INSTRUCTIONS FOR THE TASK
Copy each line from the entries that the word "agent" appears in.

DATA FOR THIS TASK

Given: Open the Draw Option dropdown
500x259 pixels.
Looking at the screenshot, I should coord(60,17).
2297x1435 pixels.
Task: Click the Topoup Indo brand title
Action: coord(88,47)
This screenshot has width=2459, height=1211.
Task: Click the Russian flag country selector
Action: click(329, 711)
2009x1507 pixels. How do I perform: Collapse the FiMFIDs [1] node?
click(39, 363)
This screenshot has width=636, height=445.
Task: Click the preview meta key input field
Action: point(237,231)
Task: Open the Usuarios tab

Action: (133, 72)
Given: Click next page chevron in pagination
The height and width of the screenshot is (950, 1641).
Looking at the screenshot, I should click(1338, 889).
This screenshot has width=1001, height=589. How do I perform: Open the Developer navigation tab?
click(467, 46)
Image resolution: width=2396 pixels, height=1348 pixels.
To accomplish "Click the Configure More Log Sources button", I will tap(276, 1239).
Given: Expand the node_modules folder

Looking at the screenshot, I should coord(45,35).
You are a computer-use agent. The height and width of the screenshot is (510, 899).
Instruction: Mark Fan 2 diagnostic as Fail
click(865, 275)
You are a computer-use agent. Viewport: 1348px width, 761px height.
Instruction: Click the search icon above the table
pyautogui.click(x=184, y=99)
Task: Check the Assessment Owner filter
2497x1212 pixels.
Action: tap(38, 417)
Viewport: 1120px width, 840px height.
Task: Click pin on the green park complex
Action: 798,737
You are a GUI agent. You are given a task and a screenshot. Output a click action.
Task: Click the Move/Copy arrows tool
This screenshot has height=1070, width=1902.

TASK RESPONSE
You are a computer-use agent. The height and width of the screenshot is (510, 899).
You are a computer-use agent. Viewport: 1348px width, 761px height.
You are a GUI agent. You are given a task and a screenshot. Output a click action.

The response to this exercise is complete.